23 Sty 2017, Pon 15:17, PID: 610475
stap!inesekend napisał(a):Witaj, Wshepher.
Chodziło mi o to, że pod tym może kryć się podejście: "no jak oni śmią mnie nie lubić! Jak MI mają cześć powiedzieć coś nieprzyjemnego! Przecież ja jestem taki zaje*isty. No to teraz zamknę się w sobie i będę mieć fobię."
Oczywiście napisałem to w formie przejaskrawionej, ale... Czyż nie jest nierzadko tak, że boimy się urażenia naszego EGO?
Aaa, chyba że tak, źle zrozumiałem.
Ja sądzę, że to strach przed konfrontacją z prawdziwym sobą. W moim przypadku takie myśli wynikały kiedyś po prostu z wiedzy o tym, gdzieś tam w środku,
że się nie rozwijam przez strach i zostaje w tyle (względem innych ludzi lub moich własnych urojeń). Łatwiej było się okłamywać czy złościć niż popracować nad sobą.

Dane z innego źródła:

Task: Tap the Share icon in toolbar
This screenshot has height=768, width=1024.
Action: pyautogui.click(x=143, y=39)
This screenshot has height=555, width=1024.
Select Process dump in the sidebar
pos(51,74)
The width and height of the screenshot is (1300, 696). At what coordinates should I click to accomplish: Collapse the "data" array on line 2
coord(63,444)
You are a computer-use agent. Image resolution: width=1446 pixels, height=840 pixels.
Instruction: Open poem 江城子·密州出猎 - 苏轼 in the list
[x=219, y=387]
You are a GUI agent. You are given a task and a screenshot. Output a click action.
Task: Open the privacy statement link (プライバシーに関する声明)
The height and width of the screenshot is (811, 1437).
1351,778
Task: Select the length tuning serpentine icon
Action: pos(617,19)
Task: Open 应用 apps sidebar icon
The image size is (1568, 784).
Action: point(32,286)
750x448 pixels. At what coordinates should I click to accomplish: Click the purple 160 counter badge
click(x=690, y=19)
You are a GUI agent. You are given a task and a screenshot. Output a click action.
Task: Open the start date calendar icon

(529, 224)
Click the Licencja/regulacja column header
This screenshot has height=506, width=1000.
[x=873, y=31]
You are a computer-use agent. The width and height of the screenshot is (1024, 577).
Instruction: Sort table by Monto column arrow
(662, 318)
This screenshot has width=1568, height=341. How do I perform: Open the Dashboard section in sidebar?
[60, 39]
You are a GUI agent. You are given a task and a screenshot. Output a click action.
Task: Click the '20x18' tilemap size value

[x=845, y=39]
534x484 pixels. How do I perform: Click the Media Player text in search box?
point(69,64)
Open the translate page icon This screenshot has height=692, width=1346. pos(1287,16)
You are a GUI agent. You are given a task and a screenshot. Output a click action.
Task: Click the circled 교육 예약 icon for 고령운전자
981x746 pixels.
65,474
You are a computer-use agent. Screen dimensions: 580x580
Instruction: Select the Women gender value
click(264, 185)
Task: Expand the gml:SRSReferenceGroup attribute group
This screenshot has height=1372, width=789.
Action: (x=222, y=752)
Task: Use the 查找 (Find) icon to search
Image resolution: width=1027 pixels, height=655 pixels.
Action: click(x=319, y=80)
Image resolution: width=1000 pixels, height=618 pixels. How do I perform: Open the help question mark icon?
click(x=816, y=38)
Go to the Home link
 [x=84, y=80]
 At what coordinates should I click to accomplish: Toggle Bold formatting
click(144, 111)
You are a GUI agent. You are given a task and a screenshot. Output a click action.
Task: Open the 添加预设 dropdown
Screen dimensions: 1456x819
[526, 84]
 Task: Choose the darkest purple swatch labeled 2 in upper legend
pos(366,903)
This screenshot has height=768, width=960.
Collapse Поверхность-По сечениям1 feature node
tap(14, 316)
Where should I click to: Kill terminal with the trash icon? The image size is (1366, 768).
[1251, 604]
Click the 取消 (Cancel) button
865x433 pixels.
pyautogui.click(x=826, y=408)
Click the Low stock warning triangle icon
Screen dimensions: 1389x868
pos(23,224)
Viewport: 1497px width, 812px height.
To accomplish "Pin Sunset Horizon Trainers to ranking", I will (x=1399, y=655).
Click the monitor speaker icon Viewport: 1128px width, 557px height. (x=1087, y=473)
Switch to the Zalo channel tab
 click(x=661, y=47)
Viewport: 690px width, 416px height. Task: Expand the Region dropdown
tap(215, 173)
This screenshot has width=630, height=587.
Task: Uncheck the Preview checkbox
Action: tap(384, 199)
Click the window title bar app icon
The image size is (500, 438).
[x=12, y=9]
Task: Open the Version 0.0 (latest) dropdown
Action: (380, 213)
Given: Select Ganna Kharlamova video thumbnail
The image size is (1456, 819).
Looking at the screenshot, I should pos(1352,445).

Takie podejście to nierzadko po prostu dziwny sposób radzenia sobie z brakiem atencji, tak myślę .
No przecież nie mogłem pokazać sam przed sobą, że Ci "źli, wiecznie mnie prześladujący ludzie" są lepsi ode mnie,
a do tego że "mi tam trochę zdrowych relacji z ludźmi brakuje?" " może nawet im zazdroszczę?"
"eee tam, sram na wszystkich, jestem świetny i jedziemy dalej"
Sęk w tym, że poza moją głową te słowa już tak dobrze nie brzmiały
Takie myśli zaczęły znikać dopiero jak zacząłem pracować nad sobą
wtedy chciałem być lepszy od siebie i dla siebie, nie musiałem przenosić
złości na innych ani nie musiałem nikomu poza mną nic udowodnić.